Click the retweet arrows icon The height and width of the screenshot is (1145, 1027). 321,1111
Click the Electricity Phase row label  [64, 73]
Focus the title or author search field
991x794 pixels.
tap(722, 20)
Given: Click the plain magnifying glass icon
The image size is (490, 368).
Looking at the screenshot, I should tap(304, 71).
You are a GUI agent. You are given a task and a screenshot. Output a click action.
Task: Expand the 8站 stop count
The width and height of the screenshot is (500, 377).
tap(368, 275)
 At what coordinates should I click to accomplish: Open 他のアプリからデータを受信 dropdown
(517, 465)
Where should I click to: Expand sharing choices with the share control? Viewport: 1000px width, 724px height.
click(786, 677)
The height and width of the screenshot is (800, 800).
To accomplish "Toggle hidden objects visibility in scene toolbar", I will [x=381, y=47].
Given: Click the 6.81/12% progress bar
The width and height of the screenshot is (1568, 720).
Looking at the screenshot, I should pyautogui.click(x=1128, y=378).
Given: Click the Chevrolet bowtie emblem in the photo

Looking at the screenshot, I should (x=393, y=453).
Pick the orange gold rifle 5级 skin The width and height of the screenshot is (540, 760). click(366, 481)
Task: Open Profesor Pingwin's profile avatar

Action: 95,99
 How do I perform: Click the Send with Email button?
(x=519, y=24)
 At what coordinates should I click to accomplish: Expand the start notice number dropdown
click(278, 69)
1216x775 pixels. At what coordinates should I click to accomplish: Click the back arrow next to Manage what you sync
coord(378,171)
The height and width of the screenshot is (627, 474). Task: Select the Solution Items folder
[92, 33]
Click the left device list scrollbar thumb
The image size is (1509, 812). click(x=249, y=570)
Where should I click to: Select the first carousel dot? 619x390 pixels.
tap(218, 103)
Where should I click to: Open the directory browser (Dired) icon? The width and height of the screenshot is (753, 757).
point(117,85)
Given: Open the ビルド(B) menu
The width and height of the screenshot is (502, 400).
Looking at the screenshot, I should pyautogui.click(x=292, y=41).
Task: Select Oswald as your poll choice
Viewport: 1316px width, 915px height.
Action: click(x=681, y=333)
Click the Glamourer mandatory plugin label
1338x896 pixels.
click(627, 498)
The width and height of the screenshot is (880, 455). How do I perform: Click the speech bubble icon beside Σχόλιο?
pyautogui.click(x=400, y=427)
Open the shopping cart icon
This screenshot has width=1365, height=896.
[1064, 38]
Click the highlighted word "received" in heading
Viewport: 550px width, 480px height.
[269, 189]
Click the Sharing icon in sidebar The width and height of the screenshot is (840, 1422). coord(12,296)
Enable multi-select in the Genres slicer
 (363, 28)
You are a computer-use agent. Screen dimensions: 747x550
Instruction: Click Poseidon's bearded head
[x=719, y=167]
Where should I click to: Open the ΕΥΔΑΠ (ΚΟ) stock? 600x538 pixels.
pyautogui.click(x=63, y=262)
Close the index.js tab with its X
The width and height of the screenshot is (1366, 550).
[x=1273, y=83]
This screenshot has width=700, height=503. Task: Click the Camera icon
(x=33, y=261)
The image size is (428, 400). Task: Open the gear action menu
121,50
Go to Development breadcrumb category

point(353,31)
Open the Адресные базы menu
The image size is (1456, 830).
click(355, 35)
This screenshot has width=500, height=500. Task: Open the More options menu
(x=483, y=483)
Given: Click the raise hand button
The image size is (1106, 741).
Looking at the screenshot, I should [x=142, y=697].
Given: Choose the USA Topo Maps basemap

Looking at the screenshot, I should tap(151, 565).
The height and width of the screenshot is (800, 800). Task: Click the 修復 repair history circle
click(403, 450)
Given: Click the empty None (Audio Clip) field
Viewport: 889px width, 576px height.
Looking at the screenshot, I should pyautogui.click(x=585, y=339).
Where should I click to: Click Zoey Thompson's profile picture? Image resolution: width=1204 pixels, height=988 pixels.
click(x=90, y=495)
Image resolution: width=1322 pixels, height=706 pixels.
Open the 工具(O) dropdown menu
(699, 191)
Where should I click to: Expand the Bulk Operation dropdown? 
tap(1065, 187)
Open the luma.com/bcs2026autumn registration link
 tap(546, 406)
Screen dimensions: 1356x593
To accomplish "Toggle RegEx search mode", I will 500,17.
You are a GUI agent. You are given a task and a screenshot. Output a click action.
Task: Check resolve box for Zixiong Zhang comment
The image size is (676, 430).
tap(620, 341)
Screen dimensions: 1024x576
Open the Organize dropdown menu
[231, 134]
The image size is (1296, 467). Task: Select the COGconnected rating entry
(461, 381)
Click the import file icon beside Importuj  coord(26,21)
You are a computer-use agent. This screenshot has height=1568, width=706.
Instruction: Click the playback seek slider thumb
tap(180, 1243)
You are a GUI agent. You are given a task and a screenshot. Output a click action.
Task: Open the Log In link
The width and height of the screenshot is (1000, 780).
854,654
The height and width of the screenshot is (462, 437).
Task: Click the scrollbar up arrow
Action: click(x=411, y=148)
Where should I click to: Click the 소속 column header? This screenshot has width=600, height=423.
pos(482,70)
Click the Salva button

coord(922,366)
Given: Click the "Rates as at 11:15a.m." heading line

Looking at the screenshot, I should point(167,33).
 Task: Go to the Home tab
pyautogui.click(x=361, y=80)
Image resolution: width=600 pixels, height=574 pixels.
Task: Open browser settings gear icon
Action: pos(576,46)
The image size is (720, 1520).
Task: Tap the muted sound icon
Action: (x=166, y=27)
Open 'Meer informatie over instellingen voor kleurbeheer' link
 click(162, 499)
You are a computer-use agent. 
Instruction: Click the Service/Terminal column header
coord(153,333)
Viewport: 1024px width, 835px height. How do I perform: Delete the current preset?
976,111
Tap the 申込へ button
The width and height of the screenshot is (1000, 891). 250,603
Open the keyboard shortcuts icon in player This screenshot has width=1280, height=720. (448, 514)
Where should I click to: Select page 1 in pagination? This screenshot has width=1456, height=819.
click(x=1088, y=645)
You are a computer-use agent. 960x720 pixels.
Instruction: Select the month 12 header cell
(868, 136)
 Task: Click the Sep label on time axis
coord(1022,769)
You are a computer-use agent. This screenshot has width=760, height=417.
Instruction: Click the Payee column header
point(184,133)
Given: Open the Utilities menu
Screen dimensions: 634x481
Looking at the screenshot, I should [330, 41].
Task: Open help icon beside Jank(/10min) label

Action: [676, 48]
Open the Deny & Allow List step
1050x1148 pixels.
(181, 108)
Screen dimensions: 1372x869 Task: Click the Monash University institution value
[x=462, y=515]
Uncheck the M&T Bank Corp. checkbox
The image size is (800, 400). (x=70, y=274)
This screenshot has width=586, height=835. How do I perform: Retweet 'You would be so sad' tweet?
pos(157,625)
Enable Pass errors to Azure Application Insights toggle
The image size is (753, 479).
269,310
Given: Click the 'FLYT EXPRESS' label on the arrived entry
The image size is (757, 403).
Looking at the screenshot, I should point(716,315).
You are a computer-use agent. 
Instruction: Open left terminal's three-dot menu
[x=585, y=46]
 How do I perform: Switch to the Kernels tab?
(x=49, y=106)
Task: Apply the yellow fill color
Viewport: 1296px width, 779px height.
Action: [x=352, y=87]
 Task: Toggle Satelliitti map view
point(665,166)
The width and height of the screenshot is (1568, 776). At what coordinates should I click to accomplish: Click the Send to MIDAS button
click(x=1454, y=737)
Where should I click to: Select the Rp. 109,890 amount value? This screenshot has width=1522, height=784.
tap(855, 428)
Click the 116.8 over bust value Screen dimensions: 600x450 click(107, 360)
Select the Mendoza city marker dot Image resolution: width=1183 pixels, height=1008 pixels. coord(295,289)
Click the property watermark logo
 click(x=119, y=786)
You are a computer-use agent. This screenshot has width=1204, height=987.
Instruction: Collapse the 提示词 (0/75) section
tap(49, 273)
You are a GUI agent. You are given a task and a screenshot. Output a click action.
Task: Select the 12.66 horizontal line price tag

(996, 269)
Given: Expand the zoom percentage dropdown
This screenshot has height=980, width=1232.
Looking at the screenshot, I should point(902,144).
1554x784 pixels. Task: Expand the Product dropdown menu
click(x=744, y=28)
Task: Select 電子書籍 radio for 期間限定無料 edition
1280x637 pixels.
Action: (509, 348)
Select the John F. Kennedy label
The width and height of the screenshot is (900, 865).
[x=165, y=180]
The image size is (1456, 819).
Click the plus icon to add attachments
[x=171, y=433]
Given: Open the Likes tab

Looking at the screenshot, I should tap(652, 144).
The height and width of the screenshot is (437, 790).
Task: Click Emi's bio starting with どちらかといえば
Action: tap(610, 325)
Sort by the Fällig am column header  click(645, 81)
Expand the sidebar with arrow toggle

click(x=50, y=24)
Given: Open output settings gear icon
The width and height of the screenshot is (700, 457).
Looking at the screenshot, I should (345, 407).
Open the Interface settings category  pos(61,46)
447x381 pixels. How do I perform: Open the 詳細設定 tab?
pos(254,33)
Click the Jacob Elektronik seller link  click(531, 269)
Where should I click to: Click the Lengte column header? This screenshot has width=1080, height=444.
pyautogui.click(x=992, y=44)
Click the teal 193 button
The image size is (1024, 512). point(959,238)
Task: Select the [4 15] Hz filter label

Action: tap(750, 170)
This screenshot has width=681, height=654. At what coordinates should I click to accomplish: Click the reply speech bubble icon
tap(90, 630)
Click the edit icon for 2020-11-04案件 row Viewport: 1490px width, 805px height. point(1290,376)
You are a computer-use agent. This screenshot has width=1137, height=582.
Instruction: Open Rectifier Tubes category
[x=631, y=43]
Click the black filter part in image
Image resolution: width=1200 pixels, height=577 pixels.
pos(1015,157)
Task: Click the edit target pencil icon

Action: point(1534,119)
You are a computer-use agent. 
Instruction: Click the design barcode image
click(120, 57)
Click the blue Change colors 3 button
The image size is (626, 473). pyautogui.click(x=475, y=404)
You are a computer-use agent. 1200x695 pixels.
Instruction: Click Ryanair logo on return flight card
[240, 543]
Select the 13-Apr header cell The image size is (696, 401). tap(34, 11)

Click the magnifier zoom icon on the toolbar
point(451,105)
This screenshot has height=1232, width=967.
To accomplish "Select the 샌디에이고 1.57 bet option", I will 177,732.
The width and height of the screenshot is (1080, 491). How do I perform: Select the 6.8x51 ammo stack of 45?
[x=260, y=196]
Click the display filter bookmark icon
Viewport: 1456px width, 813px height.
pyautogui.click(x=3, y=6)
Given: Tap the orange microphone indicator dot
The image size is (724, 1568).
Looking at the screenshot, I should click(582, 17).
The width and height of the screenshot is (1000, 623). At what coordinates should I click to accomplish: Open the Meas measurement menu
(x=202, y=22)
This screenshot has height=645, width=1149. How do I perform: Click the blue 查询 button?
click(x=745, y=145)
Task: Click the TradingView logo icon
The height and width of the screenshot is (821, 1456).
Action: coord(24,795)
--------------------------------------------------
* **Task details**
In the listing above, find the line containing "Expand the sidebar with arrow toggle" and the line containing "Open the Interface", then retype both and every line between them exactly, with nothing else.

* **Output below**
Expand the sidebar with arrow toggle

click(x=50, y=24)
Given: Open output settings gear icon
The width and height of the screenshot is (700, 457).
Looking at the screenshot, I should (345, 407).
Open the Interface settings category  pos(61,46)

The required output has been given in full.